Some banks are concerned about the privacy and ATM fee disclosures brought about by GLB, but privacy disclosures were considered very important by a quarter of respondents, while only 9 percent thought the ATM fee disclosures were very important. A community banker concerned with these disclosures noted, "The excessive amount of regulation in every area of our operation makes banks our size (under $100 million) [unable] to compete not only against large regional banks, but brokerage and insurance companies and large credit unions."
Even though competition is intense, bankers are optimistic about the economic prospects of their markets. Nearly half the respondents rate market prospects as good, another 14 percent excellent. Large banks are more optimistic: Over three quarters of respondents expect good or excellent economic conditions over the next two years, compared to 58 percent of community banks.
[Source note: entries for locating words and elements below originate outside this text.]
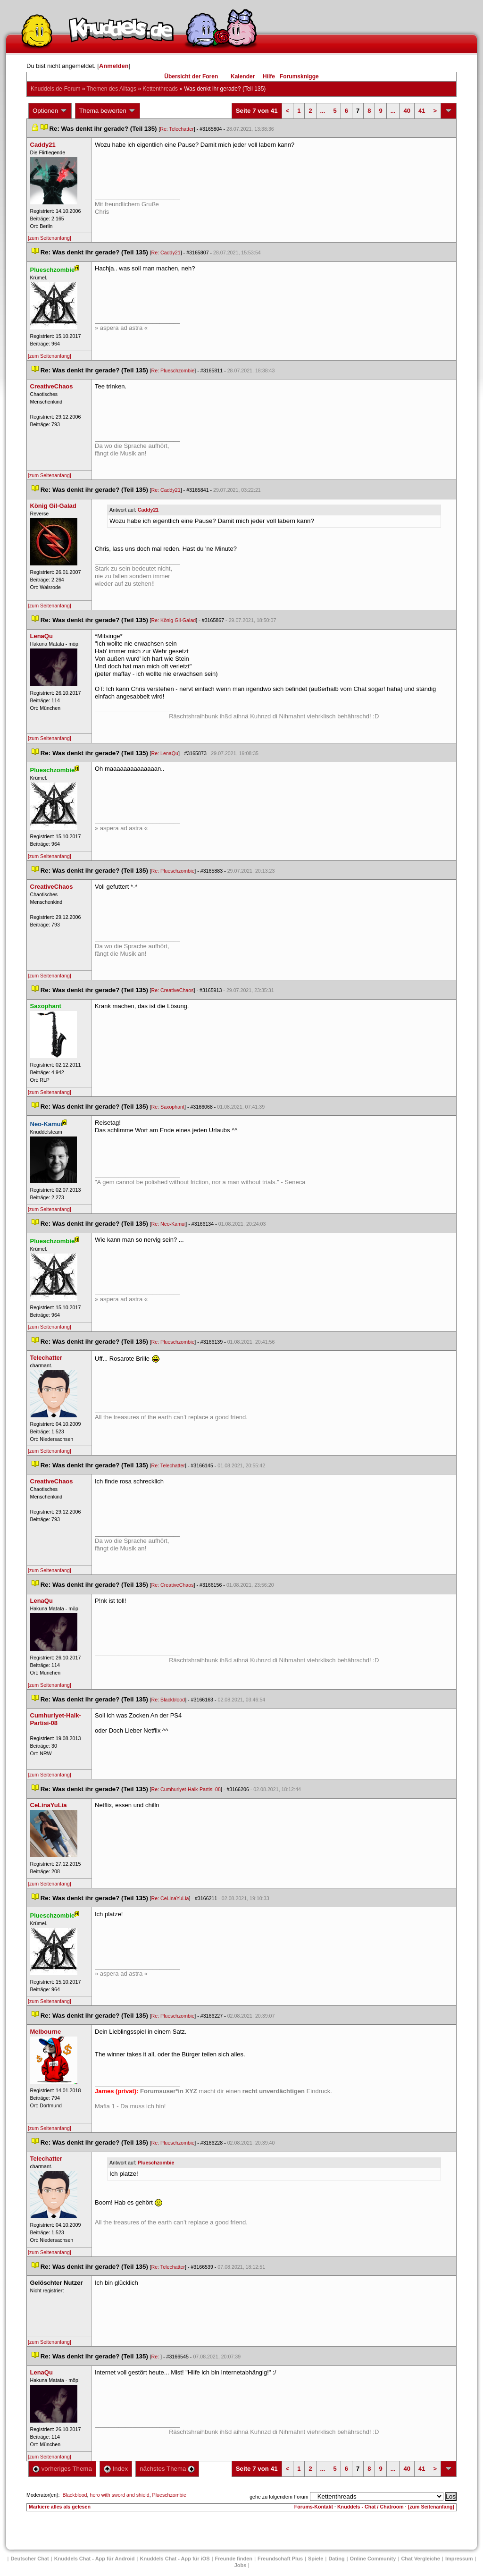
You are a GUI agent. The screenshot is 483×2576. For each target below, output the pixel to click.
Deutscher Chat (29, 2558)
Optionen (50, 111)
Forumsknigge (299, 76)
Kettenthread (160, 88)
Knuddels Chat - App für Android (94, 2558)
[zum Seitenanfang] (49, 238)
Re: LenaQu (164, 753)
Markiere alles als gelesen (60, 2506)
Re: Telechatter (176, 129)
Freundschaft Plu (280, 2558)
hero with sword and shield (119, 2495)
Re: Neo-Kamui (168, 1224)
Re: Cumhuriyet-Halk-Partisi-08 (186, 1789)
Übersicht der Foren (191, 76)
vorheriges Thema (62, 2468)
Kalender (243, 76)
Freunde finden (233, 2558)
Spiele (315, 2558)
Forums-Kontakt (313, 2506)
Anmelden (114, 65)
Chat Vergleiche (420, 2558)
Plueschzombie (156, 2162)
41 (421, 110)
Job (240, 2565)
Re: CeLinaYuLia (170, 1898)
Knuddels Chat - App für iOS (175, 2558)
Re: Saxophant (168, 1107)
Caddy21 (148, 510)
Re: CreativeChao (172, 990)
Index (116, 2468)
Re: (156, 2356)
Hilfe (269, 76)
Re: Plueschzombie (173, 370)
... (322, 110)
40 (406, 110)
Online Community (373, 2558)
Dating (336, 2558)
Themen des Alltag (111, 88)
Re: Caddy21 (166, 252)
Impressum (459, 2558)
This optimism may lead to more investments in technology. While banks invested heavily in technology and Y2K preparations in 1999, nearly two-thirds of all respondents expect even greater technology investments this year.
District banks are rapidly gaining an Internet presence: 30 percent of respondents indicate that they have a Web site, and 71 percent expect to be on the Web within the next year. Large banks are using the Internet more than community banks: 62 percent currently have Web sites and 91 percent plan to have a Web site within a year. On the other hand, a quarter of community banks are now on the Web, while 68 percent expect to offer a Web site within a year.
Banks are using other technologies as well; 56 percent of respondents offer telephone account inquiries, and 76 percent will provide this service in the next year. Of all responding large banks, 87 percent currently offer this technology compared with about half the community banks. Also, in what may be interpreted as a further sign of the Web's acceptability: The fedgazette asked bankers if they preferred to receive this poll via the Web, and 18 percent responded affirmatively.
In February 942 Ninth District banks were surveyed; 391 banks, or 42 percent, responded. Respondents in this analysis have been stratified by asset size. Large banks are considered to have over $100 million in combined assets (55 respondents), while community banks have under $100 million in combined assets (336 respondents).